Piaccia o non piaccia è così, lo dico a chi continua a guardare solo quello che non va, ignorando dolosamente quello che, invece, va. Parlano i fatti, dico che Napoli è un’esperienza unica e questo non significa che mi metto a polemizzare con chi dice che va tutto male, dicendo stupidamente che va tutto bene, ma ignorare quello che va bene non rende un servizio ai napoletani e si manca di rispetto a chi dà il suo dovere. Al cittadino nessuno chiede di fare l’eroe ma di essere consapevole dei suoi diritti e doveri”.

L’ottimismo c’è e deve continuare ad esserci, senza essere minimizzato da chi si ostina a voler dipingere tutto di nero. D’altronde è ovvio, la cronaca, il noir, le macchie di sangue, le sceneggiate con sottofondi neomelodici, le battaglie tra clan, l’effetto bronx e tutto il resto, fanno di sicuro più gola alle televisioni, ai giornali e ad ogni mezzo di comunicazione che con questo tipo di materiale vende di più. Il buono non fa scena.

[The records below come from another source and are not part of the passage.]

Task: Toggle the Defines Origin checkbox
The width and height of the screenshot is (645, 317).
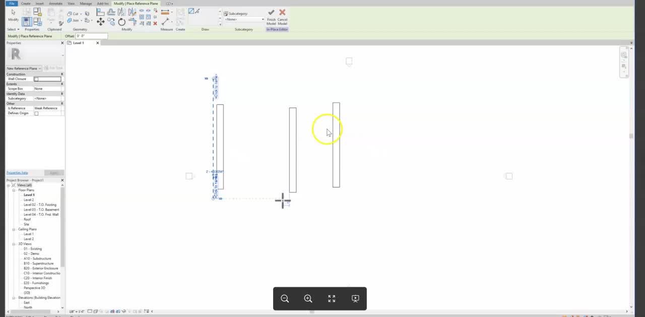Action: tap(36, 113)
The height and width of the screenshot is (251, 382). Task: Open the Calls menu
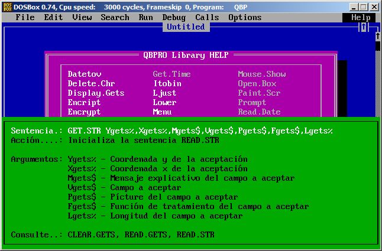207,18
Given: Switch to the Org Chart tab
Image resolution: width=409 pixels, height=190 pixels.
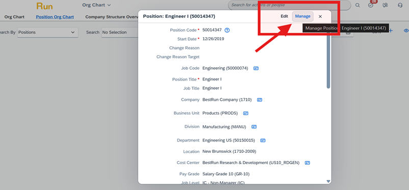Looking at the screenshot, I should click(x=14, y=17).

Questo meccanismo però, crea delle deleterie reazioni a catena che devastano e allontanano ogni tipo di investimento sociale ed economico da parte degli osservatori esterni, influenzando anche chi vive qui, alimentando le paure, riducendo eccessivamente le opportunità di questa zona.

Chi lavora per la crescita fa doppia fatica, perché non solo si trova a combattere con il marcio reale ma anche con chi lo enfatizza fino ai più impressionanti livelli cinematografici, a quel punto poi la “napolifobia” è servita su un piatto d’argento. E’ proprio questa napolifobia che annebbia le prospettive e che inibisce noi stessi e le altre comunità, spingendo loro a non ampliare il raggio di opportunità verso questa città. Questo territorio non dovrebbe elemosinare rispetto, dovrebbe ottenerlo con naturalezza, questa città vuole condividere le sue particolarità culturali migliori piuttosto che rintanarsi nei luoghi comuni limitativi e infanganti. Deve aumentare la diffusione delle notizie positive quelle che non si limitano a mostrare il male di una regione che intende crescere sempre di più.

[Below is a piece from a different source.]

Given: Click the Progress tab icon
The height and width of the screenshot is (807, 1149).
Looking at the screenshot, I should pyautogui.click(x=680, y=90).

Le cose negli anni sono cambiate e ancora cambiano, si trasformano e soprattutto c’è chi combatte con tenacia affinché il terrorismo mafioso non sia l’unica risorsa da mettere in campo. Come notizia positiva si intende anche l’arresto di Francesco Maturo, era tra i cento latitanti più pericolosi, considerato il reggente del clan dei "Fabbrocino", si nascondeva in una villetta di Angri, in provincia di Salerno. Esiste una lotta costante contro il crimine organizzato, un contrasto che non si limita alla Campania: qualche giorno fa la Procura della Repubblica di Rimini, ha ordinato un sequestro d’urgenza, finalizzato alla confisca, da 2,5 milioni di euro di beni contro una famiglia camorrista che da vent’anni gestiva in riviera alberghi e attività economiche varie.

Si tratta della famiglia Lanna affiliata al clan Abate di San Giorgio a Cremano. Sono stati sequestrati un hotel a Miramare e una sua dipendenza, un appartamento a Montecolombo, una gastronomia in pieno centro a Riccione e cinque imprese che gestiscono altrettanti hotel tra Rimini e Riccione. Queste famiglie appaiono al mondo intero come l’intera città, ed ecco il danno prodotto dall’eccessivo processo di etichettamento. Parlando solo di queste famiglie, diventa conseguentemente naturale una reazione “napolifobica”.

Tutti questi escrementi sociali sono soltanto quella percentuale chiassosa che grida facendo molto rumore e zittendo quella maggioranza civile che vive con dignità e che non riesce ad esporsi come vorrebbe, quella maggioranza che quotidianamente lavora con impegno e costanza per lo sviluppo collettivo. Forse dobbiamo fare più attenzione, Napoli è un argomento che va spiegato con delicatezza, con chiarezza, verità, precisione e senza nessuna forma di razzismo: qui il buono è fotografabile ovunque, bisogna solo imporre all’opinione pubblica l’idea che il prezzo guadagnato vendendo il male di questo territorio non è mai paragonabile all’importanza della crescita e della forza culturale di una città che potrebbe, che può e che deve, insegnare al resto dell’Europa cosa significa bellezza, arte e partecipazione.